▶ **TASK DESCRIPTION**
What lines of the data hold the string "will"? Copy them all.
___ SUPPLIED MATERIAL ___
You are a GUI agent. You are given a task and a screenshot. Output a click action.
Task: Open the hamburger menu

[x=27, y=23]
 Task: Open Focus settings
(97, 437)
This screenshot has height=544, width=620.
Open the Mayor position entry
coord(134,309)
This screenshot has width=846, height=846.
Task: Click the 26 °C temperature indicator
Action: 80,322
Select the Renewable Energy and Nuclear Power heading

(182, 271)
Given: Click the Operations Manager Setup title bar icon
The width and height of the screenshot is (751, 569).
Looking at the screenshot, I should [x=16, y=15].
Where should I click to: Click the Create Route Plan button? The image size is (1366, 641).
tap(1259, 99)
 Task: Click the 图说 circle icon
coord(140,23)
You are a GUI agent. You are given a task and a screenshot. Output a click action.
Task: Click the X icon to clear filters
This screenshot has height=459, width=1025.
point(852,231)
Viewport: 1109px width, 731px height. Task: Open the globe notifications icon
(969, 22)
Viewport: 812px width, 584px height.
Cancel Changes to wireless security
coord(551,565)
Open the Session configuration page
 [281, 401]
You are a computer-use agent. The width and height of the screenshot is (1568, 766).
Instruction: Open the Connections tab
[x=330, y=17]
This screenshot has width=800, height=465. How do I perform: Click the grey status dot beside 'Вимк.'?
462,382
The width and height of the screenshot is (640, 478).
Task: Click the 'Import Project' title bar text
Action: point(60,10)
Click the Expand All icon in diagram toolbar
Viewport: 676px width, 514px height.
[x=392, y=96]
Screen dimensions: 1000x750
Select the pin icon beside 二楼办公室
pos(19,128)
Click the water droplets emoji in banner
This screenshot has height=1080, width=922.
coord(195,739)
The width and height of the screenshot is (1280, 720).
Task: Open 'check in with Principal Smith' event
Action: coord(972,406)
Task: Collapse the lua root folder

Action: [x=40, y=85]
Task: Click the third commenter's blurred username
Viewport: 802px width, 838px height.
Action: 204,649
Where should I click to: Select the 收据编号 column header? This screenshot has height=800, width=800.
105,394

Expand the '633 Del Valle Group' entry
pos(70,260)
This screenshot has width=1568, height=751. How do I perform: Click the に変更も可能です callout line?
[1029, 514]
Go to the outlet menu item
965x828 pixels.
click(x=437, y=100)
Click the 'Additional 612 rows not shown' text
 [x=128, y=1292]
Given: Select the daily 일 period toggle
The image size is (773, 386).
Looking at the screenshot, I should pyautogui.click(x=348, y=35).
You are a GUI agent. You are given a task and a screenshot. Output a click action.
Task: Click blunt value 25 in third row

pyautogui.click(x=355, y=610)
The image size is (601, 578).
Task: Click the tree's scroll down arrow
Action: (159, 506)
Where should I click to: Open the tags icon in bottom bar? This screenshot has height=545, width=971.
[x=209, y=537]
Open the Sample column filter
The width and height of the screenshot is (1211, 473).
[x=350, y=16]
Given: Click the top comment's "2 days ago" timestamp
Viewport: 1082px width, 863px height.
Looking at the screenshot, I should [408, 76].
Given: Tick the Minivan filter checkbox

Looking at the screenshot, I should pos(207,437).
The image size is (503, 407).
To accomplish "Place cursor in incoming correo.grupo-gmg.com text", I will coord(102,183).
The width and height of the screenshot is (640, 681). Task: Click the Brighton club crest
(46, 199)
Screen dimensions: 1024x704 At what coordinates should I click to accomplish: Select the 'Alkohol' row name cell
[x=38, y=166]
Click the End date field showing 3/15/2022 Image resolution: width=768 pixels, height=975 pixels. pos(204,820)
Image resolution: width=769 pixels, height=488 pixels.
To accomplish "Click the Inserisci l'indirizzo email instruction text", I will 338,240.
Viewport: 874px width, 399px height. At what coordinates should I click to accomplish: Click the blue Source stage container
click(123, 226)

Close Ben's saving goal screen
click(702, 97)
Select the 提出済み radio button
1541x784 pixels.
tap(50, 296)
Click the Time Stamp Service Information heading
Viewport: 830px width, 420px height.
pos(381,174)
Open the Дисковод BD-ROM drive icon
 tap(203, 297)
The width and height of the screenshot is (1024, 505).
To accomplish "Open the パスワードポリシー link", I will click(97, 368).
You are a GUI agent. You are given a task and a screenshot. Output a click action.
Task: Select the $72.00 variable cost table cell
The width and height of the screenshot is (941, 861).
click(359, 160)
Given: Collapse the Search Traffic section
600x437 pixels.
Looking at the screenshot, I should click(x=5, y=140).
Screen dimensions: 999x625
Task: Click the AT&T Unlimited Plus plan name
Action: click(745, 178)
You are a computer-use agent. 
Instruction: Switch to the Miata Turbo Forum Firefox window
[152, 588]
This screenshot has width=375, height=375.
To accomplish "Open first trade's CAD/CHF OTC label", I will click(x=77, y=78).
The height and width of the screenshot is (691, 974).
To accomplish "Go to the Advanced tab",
___
▶ **SOLUTION TO THIS PROBLEM**
To accomplish "Place cursor in incoming correo.grupo-gmg.com text", I will coord(102,183).
To accomplish "Click the Inserisci l'indirizzo email instruction text", I will 338,240.
To accomplish "Open the パスワードポリシー link", I will click(97, 368).
To accomplish "Open first trade's CAD/CHF OTC label", I will click(x=77, y=78).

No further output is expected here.